试验共检测了24个试验材料的302个植株样本,经TR1引物分子标记鉴定检测后,共检测出238个结果。在这238个结果中,共检测出750 bp条带的细胞质类型8份,材料分别为23、24;其余22个材料检测的均为略低于500 bp的条带。23、24检测到的条带分别有750 bp和500 bp,即750 bp为N型细胞质,500 bp为S型细胞质。

图1 D084 经TR1引物PCR扩增后的检测结果Fig.1 Results of D084 detection after PCR amplification with TR 1 primers

2.2 甜菜单胚不育系的混杂程度分析

本次试验鉴定的24个甜菜单胚不育系中混有保持系的株数及混杂率详见表3。从表中可以看出,除了两份改良的甜菜单胚不育系外,其余一直在使用的单胚不育系均没有混杂的现象。

表3 甜菜单胚不育系混杂株数及其混杂率Tab.3 Number of confounding strains and their confounding rates

3 结论

实验结果表明,供试的24份甜菜单胚不育系材料中,有22份经常使用的甜菜单胚不育系材料的不育程度达到100%,可以直接用于甜菜育种中;另外两份由黑龙江大学新改良的单胚不育系出现了混杂的现象。

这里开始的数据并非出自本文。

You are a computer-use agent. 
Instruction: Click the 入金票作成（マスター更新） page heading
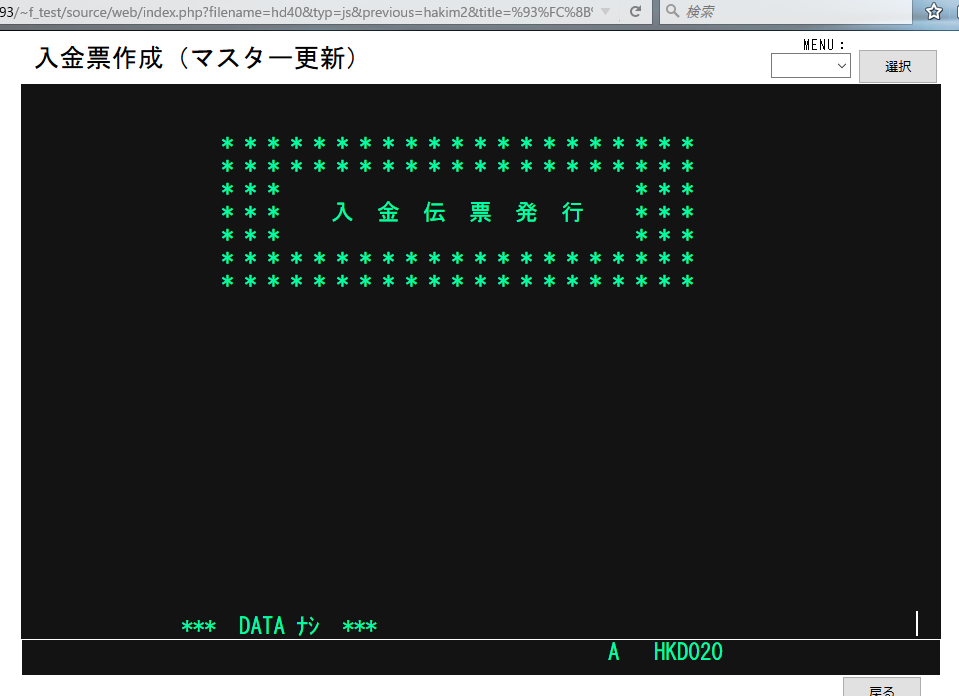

本研究对国内三家育种机构现有的部分甜菜单胚不育系材料进行了不育系中是否混有保持系的鉴定,研究结果说明这些年来国内对不育系和保持系的隔离采种效果明显,抽样调查结果表明,已经应用的不育系中没有混进保持系的现象。同时也发现了新改良的单胚不育系中仍存在混杂现象,说明在利用多胚改良单胚的过程中,成系之前一定要认真的对不育系和保持系的育性进行认真的调查,在该不育系材料还没有大量地应用于育种实践之前,应及时将混杂株剔除,防止在授粉过程中由于不育系中混有保持系形成自交,导致杂交种不纯的情况发生;同时也可以避免混杂的保持系给其它不育系授粉,严重影响杂交种育种进程。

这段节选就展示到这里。